Carlisia Campos picture
Carlisia Campos
MCP Technical Strategist

Publish Date October 05, 2025

An MCP host is the runtime environment where the AI agent and the MCP client operate. It provides the context in which the agent reasons, invokes tools through clients, and connects to MCP servers. The host is responsible for mediating these interactions, applying permissions, and ensuring that the system runs within a controlled environment.

Key characteristics

  • Execution environment – Runs the agent and client, providing access to the model
  • Transport management – Handles the communication protocol between clients and servers (stdio, HTTP, WebSocket)
  • Integration point – Connects clients to one or more servers
  • Security boundary – Applies authentication, authorization, and sandboxing
  • Context provider – Supplies environmental data (e.g., user session, workspace state)
  • Lifecycle management – Starts, stops, and monitors the agent/client runtime
  • Policy enforcement – Ensures agents and clients operate within defined guardrails

The host is not itself an agent. Instead, it is the container or platform that enables agents to function and interact with external resources via MCP. The host initializes MCP connections, manages their lifecycle, and provides the infrastructure for agents to use MCP clients to communicate with servers.

Understanding the relationships

MCP host vs. AI agent

  • AI Agent – Makes reasoning decisions and tool choices (powered by an LLM).
  • Host – Provides the environment and infrastructure where those decisions can be executed safely.

Without MCP Host

  • Agents may run ad hoc, without consistent governance
  • Permissions and security vary by setup
  • Clients must handle context and lifecycle logic themselves
  • No standardized transport or connection management

With MCP Host

  • Agents run in a standardized, managed environment
  • Connections to servers are mediated and secured
  • Transport protocols are handled consistently
  • Workflows can leverage shared policies and context

Key distinction: The MCP host is the platform layer. It enables agents and clients to function, while controlling how they interact with servers through standardized protocols and transports.

Examples

  • In an IDE: VS Code running an MCP extension acts as the host.
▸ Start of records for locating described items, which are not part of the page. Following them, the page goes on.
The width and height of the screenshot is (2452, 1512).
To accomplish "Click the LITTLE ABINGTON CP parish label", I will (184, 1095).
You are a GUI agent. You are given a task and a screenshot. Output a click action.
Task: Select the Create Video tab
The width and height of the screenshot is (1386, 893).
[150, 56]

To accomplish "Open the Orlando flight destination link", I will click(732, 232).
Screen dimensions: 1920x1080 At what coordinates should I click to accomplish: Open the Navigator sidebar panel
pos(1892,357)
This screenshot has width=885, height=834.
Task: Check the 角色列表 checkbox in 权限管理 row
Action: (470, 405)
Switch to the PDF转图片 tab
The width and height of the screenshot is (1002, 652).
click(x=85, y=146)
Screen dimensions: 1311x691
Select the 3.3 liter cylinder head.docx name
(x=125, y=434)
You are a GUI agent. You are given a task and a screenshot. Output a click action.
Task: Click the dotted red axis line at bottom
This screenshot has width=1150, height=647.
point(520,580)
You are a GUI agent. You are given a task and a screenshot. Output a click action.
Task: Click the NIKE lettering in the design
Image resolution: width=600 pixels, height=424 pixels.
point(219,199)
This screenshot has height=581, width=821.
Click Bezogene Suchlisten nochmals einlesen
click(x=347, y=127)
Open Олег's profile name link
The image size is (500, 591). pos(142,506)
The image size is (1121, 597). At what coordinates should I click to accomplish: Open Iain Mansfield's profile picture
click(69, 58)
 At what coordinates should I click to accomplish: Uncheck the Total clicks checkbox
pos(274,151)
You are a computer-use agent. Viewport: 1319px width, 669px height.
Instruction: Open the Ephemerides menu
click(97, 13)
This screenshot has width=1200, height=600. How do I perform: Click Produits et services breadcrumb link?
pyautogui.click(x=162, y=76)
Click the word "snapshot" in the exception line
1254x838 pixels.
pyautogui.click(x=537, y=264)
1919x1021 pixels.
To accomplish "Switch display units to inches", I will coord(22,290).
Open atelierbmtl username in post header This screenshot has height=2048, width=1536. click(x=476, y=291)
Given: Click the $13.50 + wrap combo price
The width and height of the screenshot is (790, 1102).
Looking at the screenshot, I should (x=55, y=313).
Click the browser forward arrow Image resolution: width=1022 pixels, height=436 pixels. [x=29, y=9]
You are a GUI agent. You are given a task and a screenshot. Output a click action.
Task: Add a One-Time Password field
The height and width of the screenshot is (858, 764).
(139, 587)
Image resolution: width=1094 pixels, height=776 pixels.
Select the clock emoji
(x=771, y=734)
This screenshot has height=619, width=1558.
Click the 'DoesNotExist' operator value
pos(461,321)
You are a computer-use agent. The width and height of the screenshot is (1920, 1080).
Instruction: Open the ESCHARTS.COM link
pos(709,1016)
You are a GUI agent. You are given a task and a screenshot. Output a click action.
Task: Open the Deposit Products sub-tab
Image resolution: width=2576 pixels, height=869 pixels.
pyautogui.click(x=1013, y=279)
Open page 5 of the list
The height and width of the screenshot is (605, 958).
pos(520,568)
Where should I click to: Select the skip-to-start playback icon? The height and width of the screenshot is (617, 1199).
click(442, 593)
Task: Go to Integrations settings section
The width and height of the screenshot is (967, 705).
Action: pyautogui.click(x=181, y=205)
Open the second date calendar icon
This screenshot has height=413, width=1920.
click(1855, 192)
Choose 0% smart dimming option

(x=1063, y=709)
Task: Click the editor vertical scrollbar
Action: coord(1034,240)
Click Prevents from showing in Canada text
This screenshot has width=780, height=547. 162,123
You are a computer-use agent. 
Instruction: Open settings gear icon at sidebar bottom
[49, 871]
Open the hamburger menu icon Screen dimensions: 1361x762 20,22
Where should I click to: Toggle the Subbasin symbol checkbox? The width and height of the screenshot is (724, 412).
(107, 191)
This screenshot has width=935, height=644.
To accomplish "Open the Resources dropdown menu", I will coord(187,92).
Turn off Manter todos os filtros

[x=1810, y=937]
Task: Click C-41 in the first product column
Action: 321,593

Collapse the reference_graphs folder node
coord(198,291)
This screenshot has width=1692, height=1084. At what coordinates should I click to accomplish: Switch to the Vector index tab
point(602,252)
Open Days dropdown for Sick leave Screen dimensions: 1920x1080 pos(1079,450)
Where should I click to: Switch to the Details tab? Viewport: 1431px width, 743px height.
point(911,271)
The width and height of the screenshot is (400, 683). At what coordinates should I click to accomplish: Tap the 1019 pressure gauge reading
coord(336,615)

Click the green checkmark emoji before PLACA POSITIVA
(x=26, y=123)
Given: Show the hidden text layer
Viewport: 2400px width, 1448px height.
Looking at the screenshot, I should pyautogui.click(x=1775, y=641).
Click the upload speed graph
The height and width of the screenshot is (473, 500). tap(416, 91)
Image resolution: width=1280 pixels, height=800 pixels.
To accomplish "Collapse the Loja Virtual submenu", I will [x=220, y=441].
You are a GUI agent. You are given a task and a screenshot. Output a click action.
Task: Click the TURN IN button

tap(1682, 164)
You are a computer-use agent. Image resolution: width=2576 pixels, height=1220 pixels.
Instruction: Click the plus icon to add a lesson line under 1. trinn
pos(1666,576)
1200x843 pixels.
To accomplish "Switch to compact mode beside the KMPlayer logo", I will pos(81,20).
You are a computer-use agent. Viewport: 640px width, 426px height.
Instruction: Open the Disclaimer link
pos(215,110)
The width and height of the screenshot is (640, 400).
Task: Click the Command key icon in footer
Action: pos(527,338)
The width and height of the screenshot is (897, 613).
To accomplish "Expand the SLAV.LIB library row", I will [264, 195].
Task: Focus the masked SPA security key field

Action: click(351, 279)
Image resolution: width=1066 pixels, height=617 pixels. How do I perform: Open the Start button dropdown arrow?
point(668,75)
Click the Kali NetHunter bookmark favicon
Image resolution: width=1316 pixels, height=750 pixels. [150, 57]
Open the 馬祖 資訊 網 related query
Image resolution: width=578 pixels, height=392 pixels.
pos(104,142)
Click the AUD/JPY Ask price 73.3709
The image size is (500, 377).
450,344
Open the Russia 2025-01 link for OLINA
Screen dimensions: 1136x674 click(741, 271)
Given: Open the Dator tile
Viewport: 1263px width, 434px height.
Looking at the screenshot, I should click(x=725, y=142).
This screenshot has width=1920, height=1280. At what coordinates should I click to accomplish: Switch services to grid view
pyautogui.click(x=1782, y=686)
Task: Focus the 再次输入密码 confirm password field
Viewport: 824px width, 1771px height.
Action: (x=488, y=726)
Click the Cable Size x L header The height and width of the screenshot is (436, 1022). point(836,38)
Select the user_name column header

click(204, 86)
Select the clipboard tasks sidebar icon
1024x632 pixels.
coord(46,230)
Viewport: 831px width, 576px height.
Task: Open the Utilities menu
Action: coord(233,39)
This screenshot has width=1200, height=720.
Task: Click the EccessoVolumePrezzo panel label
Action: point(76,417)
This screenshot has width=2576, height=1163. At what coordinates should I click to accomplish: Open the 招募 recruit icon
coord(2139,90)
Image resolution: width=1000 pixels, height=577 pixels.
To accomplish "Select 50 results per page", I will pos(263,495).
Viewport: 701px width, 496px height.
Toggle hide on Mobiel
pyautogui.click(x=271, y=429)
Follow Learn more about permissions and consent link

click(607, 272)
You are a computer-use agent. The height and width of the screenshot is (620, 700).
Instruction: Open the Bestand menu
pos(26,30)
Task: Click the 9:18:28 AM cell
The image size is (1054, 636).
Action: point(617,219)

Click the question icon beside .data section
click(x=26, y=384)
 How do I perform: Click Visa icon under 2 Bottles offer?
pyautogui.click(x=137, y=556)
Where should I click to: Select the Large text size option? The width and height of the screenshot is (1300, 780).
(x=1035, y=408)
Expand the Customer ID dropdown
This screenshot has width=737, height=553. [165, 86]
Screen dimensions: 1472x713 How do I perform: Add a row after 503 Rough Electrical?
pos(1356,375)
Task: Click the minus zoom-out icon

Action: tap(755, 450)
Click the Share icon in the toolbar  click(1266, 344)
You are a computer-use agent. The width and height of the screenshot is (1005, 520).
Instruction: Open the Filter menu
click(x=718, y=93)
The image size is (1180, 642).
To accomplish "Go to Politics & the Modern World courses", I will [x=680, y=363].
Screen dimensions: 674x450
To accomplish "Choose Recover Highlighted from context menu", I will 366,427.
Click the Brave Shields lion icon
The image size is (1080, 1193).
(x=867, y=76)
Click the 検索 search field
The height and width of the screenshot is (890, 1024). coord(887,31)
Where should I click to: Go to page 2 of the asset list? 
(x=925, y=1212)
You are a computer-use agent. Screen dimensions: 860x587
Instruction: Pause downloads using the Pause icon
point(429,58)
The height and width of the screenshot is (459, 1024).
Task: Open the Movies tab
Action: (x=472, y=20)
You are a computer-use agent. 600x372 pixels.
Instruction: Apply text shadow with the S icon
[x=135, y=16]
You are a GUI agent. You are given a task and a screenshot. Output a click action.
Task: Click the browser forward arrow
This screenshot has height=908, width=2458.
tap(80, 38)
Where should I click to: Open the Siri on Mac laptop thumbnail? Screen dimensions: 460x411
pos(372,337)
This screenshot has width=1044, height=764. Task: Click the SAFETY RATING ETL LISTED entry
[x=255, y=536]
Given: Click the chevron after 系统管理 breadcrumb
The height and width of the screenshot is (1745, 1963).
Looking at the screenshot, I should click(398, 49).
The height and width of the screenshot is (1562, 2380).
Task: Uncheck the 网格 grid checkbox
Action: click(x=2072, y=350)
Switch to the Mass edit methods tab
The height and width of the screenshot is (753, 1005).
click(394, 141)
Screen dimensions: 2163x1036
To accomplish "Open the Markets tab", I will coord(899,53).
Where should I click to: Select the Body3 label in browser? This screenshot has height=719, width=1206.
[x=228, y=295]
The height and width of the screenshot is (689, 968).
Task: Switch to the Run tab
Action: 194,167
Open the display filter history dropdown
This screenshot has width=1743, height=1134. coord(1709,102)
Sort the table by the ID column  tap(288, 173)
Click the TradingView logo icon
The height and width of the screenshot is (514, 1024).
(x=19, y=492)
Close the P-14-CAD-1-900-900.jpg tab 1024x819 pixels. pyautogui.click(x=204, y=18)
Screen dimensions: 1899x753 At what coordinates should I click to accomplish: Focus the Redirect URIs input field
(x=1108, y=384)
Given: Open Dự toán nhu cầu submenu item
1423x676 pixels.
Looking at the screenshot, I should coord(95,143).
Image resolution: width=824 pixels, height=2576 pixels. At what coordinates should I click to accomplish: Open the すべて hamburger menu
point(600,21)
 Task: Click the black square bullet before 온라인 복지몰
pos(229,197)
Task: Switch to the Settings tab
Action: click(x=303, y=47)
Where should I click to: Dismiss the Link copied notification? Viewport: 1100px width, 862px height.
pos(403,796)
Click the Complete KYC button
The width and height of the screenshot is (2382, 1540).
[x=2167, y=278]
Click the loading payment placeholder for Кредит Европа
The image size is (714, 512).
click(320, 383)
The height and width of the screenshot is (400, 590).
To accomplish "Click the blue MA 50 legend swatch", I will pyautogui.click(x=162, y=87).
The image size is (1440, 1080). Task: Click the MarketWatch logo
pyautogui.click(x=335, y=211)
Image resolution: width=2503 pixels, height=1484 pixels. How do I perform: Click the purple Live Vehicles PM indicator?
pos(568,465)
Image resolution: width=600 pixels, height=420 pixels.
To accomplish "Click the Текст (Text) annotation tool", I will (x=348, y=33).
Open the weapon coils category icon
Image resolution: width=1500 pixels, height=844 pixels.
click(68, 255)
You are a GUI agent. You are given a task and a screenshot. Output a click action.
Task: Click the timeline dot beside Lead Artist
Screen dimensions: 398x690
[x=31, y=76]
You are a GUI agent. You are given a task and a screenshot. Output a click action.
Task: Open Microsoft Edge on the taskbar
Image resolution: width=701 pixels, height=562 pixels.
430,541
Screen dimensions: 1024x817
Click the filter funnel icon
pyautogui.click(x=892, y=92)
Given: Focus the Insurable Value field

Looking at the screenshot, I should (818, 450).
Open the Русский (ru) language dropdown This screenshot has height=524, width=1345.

The editor provides the runtime for the agent, initializes MCP clients, manages transport protocols, and connects to servers (like a documentation search or code analysis server).
  • In a cloud platform: A managed runtime hosts agents, provides client access with proper transport handling, and connects securely to multiple enterprise MCP servers (databases, APIs, internal tools).

Non-examples

  • The agent – Provides reasoning and decision-making, but is not the runtime environment
  • The MCP client – Executes tool calls, but does not host or mediate the runtime
  • The MCP server – Exposes tools and resources, but is external to the host environment
  • Standalone orchestration – Adds reliability and guardrails, but is not the execution container
  • The LLM – Generates text and reasoning, but is a model accessed by the system, not the environment itself

An MCP host is the container environment where the agent and client operate, managing their connections and transport protocols—not the reasoning layer, not the tool, and not the orchestration.